Marteniçka, Balkan kültüründe en yaygın bahar geleneği olarak bilinir ve özellikle Bulgaristan'da çok önemli bir yer tutar. Her yıl Mart ayının başı itibariyle, kırmızı ve beyaz iplerle hazırlanan bileklikler, halk arasında şans, sağlık ve mutluluk getirdiğine inanılarak takılır. Bu gelenek, Bulgaristan'dan Türkiye'ye göç eden Bulgaristan göçmenleriyle birlikte bizim kültürümüze de dahil olmuştur. Marteniçka, hem geleneksel hem de modern toplumlarda sıkça uygulanan bir ritüel haline gelmiştir.

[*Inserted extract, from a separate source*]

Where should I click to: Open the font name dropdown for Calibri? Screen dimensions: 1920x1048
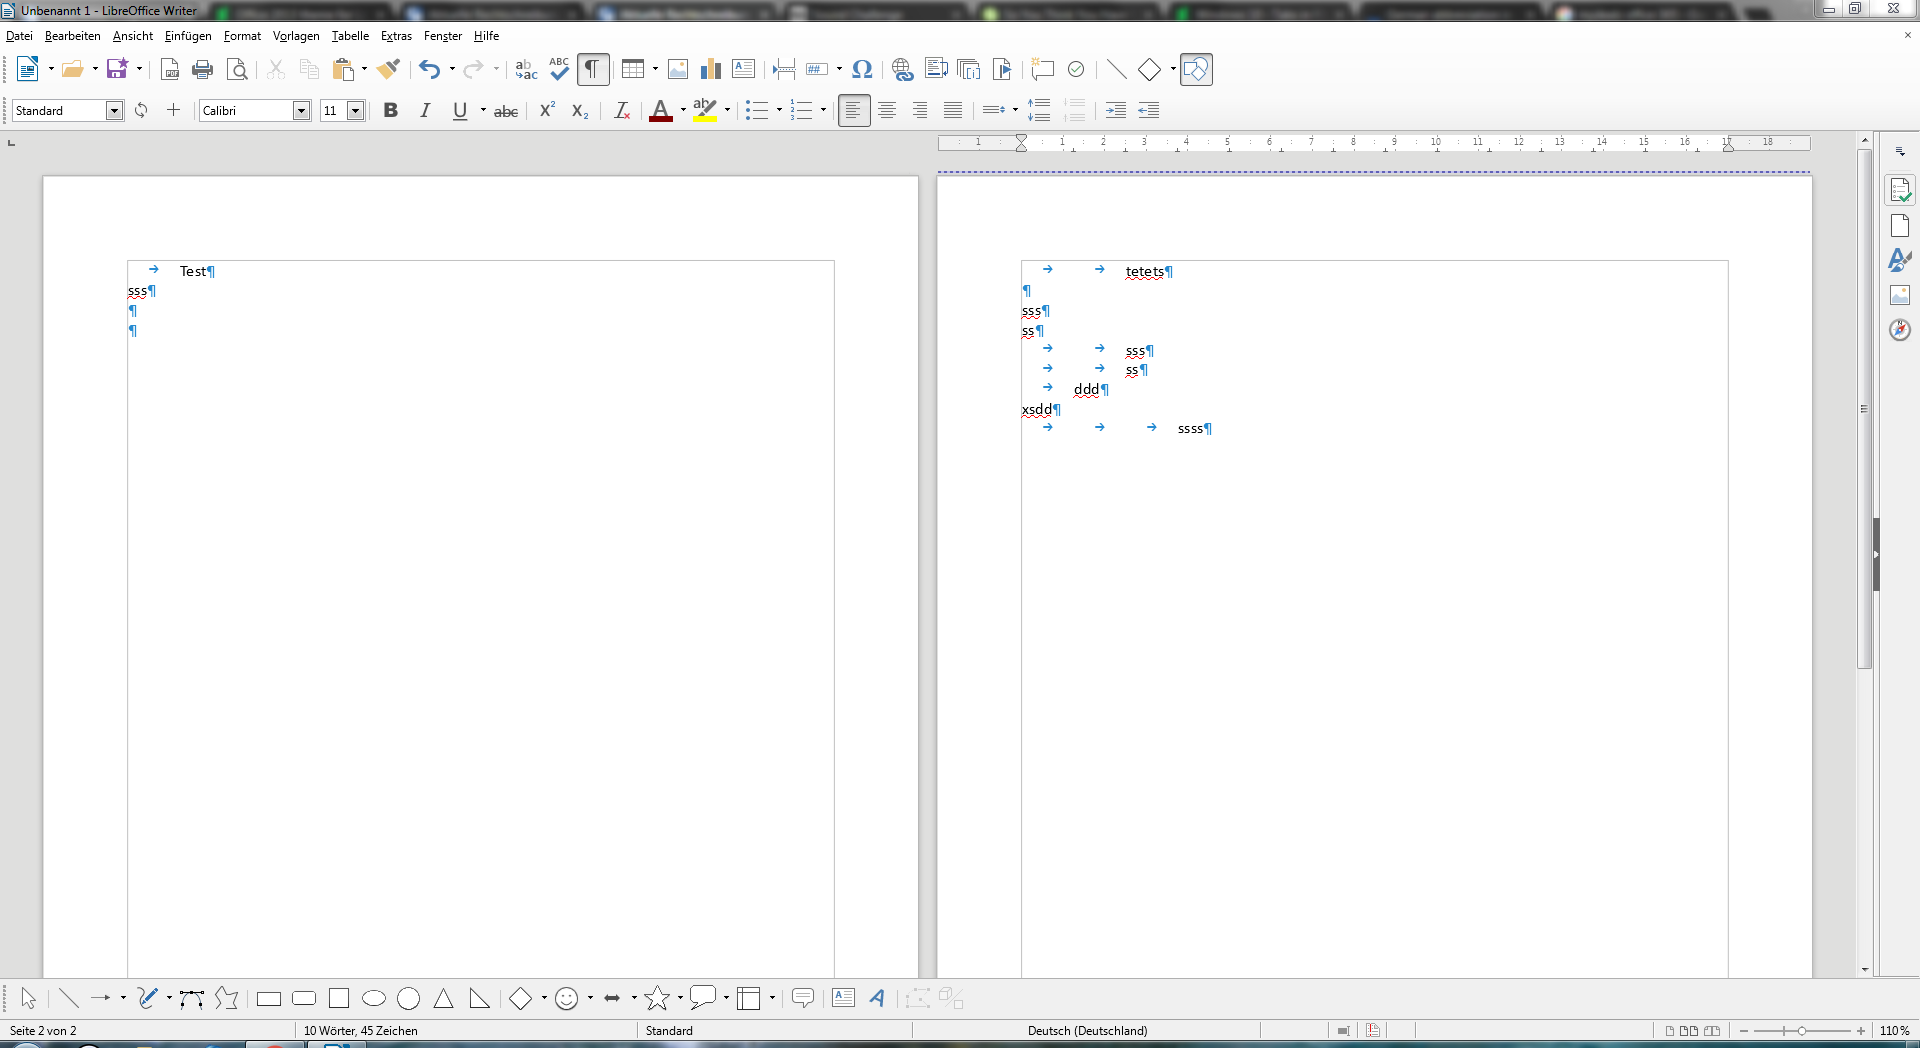pyautogui.click(x=301, y=110)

Marteniçka'nın takılma zamanı, Mart ayının 1'inde, Baba Marta günüyle başlar. Baba Marta, Bulgar halkı için çok özel bir gündür ve bu günde insanlar, sevdiklerine "martenitsa" adı verilen bu kırmızı-beyaz bileklikleri hediye ederler. Bu hediye, karşı tarafa sağlık, mutluluk ve güç dileklerini iletmek için verilir. Marteniçka'nın taşıdığı renklerin de bir anlamı vardır: Beyaz, saflık ve temizlik, kırmızı ise yaşam gücü ve enerjiyi simgeler. Bu bileklik, takıldığında, baharın taze başlangıcını ve doğanın uyanışını müjdeler.

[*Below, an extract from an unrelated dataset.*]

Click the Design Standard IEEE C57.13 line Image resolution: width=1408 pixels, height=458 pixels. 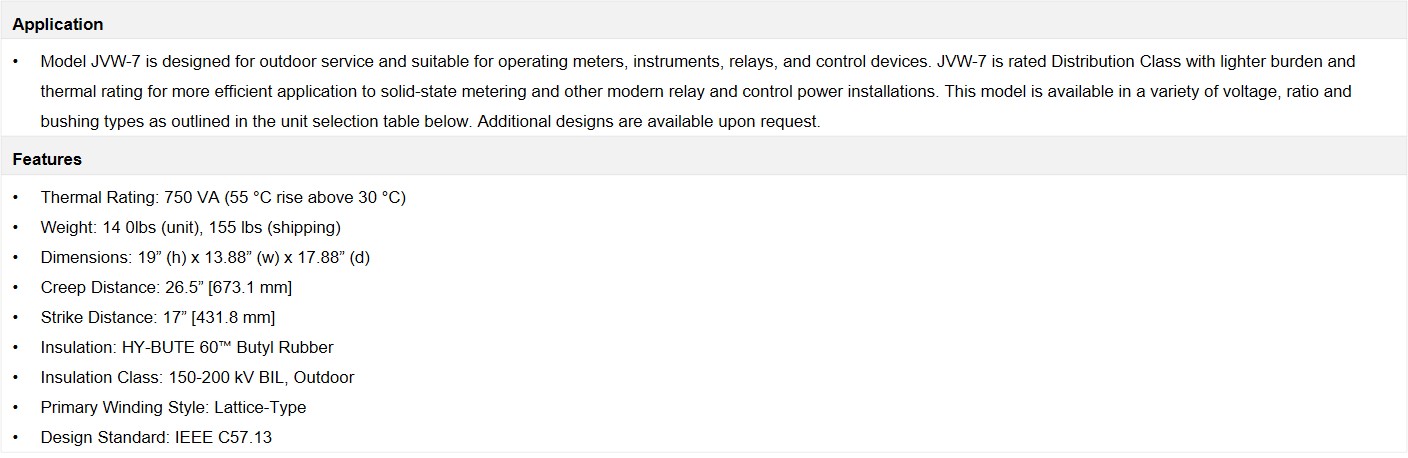[156, 437]
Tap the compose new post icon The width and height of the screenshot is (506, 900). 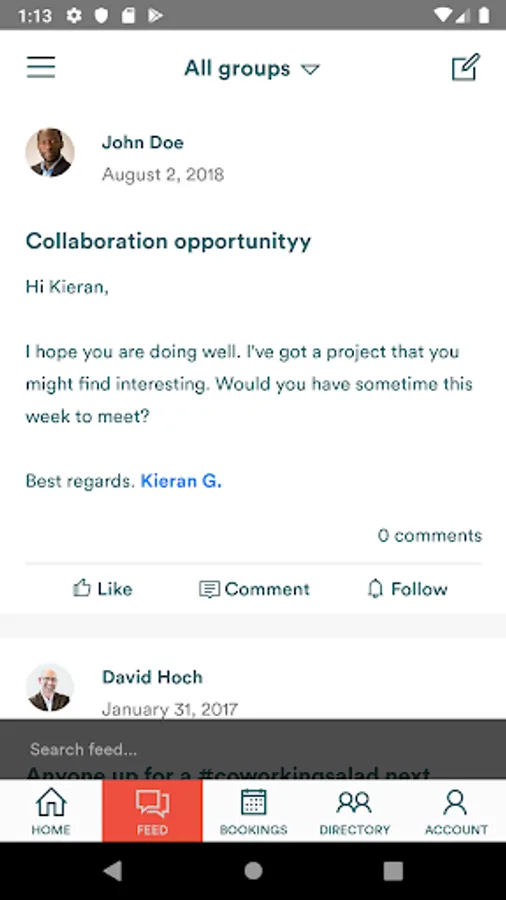click(465, 67)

Marteniçka bilekliği, Mart ayı boyunca takılır. Ancak, geleneklere göre bu bilekliklerin çıkarılma zamanı da oldukça özel bir anlam taşır. Mart ayında ilk leylek görüldüğünde, Marteniçka bileklerden çıkarılır ve meyve veren bir ağaca bağlanır. Leylek, baharın simgesidir ve halk arasında, bu kuşun görülmesiyle birlikte dileklerin gerçekleşeceğine inanılır. Marteniçka'nın çıkarılmasından sonra, bağlanan ağacın yeni yaşamla dolacağı ve dileklerin kabul olacağına dair güçlü bir inanç vardır.
Marteniçka, sadece bir süs eşyası değil, aynı zamanda bir halk geleneği olarak, insanların bir araya gelip sağlıklı, mutlu ve bereketli bir yıl dilemesi için önemli bir fırsattır. Bu gelenek, nesiller boyu süregelmiş ve kültürler arası bir bağ kurmuştur.